Macro–Micro Damage and Failure Behavior of Creep Gas-Bearing Coal Subjected to Drop Hammer Impact

The macroscopic mechanical characteristics and microscopic pore structure evolution were investigated in gas-bearing coal subjected to creep loading superimposed with drop hammer impact loads, under different gas adsorption pressures, creep stress levels, and impact load magnitudes. The results show that, as gas adsorption pressure, creep stress level, and impact load increase, the peak strength of coal specimens decreases, while the peak axial strain and radial strain increase. Low-temperature liquid nitrogen adsorption tests demonstrated that the maximum adsorption capacity, total specific surface area, total pore volume, and the proportion of specific surface area and pore volume of micropores in intermediate-sized coal specimens decrease with increase in the three variables. In contrast, the proportion of specific surface area, total proportion of pore volume, and the fractal dimension of transition pores and mesopores increase, indicating a transformation of micropores into transition pores and mesopores.
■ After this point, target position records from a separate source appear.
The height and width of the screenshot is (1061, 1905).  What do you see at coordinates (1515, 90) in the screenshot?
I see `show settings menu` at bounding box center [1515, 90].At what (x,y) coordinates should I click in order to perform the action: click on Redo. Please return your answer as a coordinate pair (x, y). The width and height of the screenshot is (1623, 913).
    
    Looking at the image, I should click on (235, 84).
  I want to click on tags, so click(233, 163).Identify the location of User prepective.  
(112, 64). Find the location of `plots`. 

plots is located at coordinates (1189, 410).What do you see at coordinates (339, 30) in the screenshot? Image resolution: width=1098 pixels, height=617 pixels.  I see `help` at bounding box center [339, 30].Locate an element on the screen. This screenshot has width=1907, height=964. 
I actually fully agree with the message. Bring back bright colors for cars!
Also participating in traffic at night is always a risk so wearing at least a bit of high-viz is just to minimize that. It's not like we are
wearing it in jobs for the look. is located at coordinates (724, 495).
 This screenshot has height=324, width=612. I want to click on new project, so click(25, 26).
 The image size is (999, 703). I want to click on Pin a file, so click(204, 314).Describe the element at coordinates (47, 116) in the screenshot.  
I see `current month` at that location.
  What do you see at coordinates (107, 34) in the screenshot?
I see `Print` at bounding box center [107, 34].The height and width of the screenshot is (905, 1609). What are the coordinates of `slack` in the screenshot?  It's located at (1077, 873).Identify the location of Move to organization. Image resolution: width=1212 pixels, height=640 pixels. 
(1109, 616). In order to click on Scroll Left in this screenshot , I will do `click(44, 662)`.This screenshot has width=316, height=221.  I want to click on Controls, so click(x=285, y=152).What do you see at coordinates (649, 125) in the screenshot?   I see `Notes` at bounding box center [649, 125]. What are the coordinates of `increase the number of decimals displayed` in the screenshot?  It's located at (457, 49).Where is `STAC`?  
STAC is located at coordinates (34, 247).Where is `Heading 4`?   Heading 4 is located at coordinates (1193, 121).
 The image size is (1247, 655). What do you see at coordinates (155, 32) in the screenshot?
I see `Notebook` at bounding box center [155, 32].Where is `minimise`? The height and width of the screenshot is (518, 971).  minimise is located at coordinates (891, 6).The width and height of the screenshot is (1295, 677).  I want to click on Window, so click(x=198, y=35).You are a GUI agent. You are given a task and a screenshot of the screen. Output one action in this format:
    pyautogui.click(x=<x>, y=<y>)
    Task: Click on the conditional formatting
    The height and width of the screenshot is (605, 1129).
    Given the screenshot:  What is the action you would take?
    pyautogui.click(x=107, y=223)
Importantly, a strong linear correlation was established between the damage rate of coal specimens and the proportion of micropore specific surface area, pore volume, and pore fractal dimension. These findings lay the groundwork for developing a macro–micro combined damage and failure constitutive model for gas-bearing coal subjected to superimposed dynamic and static loads, thereby enhancing the theoretical framework of rock dynamics.